There is absolutely no denying that WWE is an absolutely massive global franchise. It’s been that way for years too. From its founding by Jess McMahon back in the 1950s as the Capitol Wrestling Corporation, it’s certainly come a great distance. It’s been through several name changes along the way – World Wide Wrestling Federation, World Wrestling Federation, to its current guise as World Wrestling Entertainment Inc. – and seen countless legendary characters grace the ring. As the likes of Buddy Rogers and Pedro Morales gave way to the Superstar Billy Graham and Chief Jay Strongbow, and through to the more modern era with Papa Shango, Dude Love, Stone Cold Steve Austin, The Undertaker, John Cena, and the Hardy Boys et. al, the franchise just seems to have gone from strength to strength. All the while, this sports entertainment behemoth continues to generate more and more revenue, expanding into the truly colossal company we know today. So, what’s the secret of their success? Why have they succeeded in becoming pretty much the only name in televised professional wrestling? Let’s take a look at a few contributing factors of the WWE franchise.

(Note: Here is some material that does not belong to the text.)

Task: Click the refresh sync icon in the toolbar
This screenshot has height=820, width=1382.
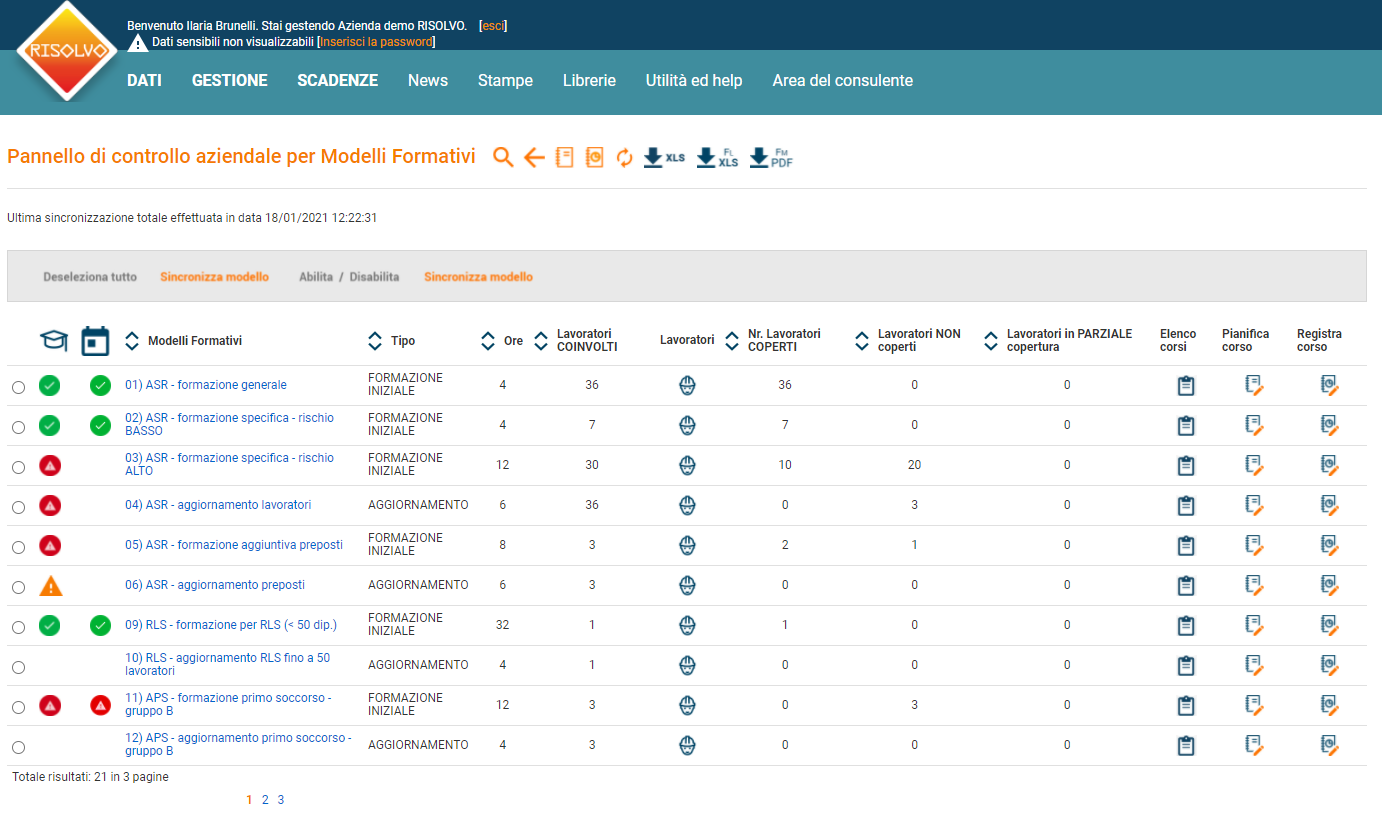Action: tap(624, 157)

One of the reasons behind the success of WWE is certainly that it never seems to stop expanding. In 2017, the company staged 11 additional events in a single quarter from the previous year. This translated into a record quarterly revenue for the company of $52.8 million. The franchise’s chief strategy and financial officer, George Barrios stated:
“We achieved record revenues in our network and live event segments, continued to grow WWE Network’s subscriber base, and generated results that were essentially in line with our guidance.”
What’s more, there doesn’t look like there’s going to be a stop put to the WWE’s expansion any time soon. Analysts predict that company earning will grow in the region of 90 to over 180% over the next three years. They even expect annual revenue to grow to close to $1 billion by 2020!
2018 Looks Like It’s Going To Be Even bigger
Such exciting figures provide the WWE with a unique opportunity to lure big draws into their roster too. The Tag Team matchup between the daughter of the big boss, Stephanie McMahon and husband Triple H, against UFC starlet Ronda Rousey and former Olympian Kurt Angle was one for the ages. Such crossovers appeal to a wider audience than the usual (and admittedly massive) existing WWE fanbase.
Of course, another of WWE’s strongest selling points is its merchandise game. Wrestling superstars have always loaned themselves exquisitely to the action figure market, and it’s hardly surprising that in 2015, only two of the largest ever children’s merchandising companies, Star Wars and Teenage Mutant Ninja Turtles, beat the WWE’s sales in the figurines department.
Obviously, the WWE’s merch department extend well beyond action figures though. The superstars of the wrestling world have appeared on just about every conceivable surface worth slapping a logo onto. Lunch boxes, stationary, t-shirts, and replica belts to name but a few. The reach of the WWE merch is so great that the legendary roster’s likenesses have even been featured in various casino games. This has led to the franchise generating some truly enormous revenue. In fact, in 2015 alone, online and in-venue merchandising earned over $75 million.
Moving with the Times
Ultimately, one of the ways in which the WWE franchise has done so well over the years is that it stays with the times. For example, the top dog in sports entertainment is also the top dog when it comes to YouTube subscribers. Not a single other channel on the platform’s “sports” category has more. These 12 million fans racked up more than 10 billion views in 2016 alone. Member of WWE’s Board of Directors, George Barrios, commented on CEO Vince McMahon’s attitude towards the streaming services and the franchise’s shift towards digital almost a decade ago:
“In 2010, Vince sat down our executive team and challenged us every day to be a little bit more digital, a little by more direct to consumer and a little bit more global… Five years ago, our business was 5 percent digital. It’s now 33 percent. Our international business is up 40 percent and now makes up 26 percent of our sales.”
When all this is considered, it’s hardly surprising that the WWE is now a billion-dollar business. In the last sixty years, it’s evolved into a truly global franchise that has fans in every corner of the world. Thanks to their savvy merchandising, keen business sense, and continually exciting content, there seems little reason that’ll change anytime soon too!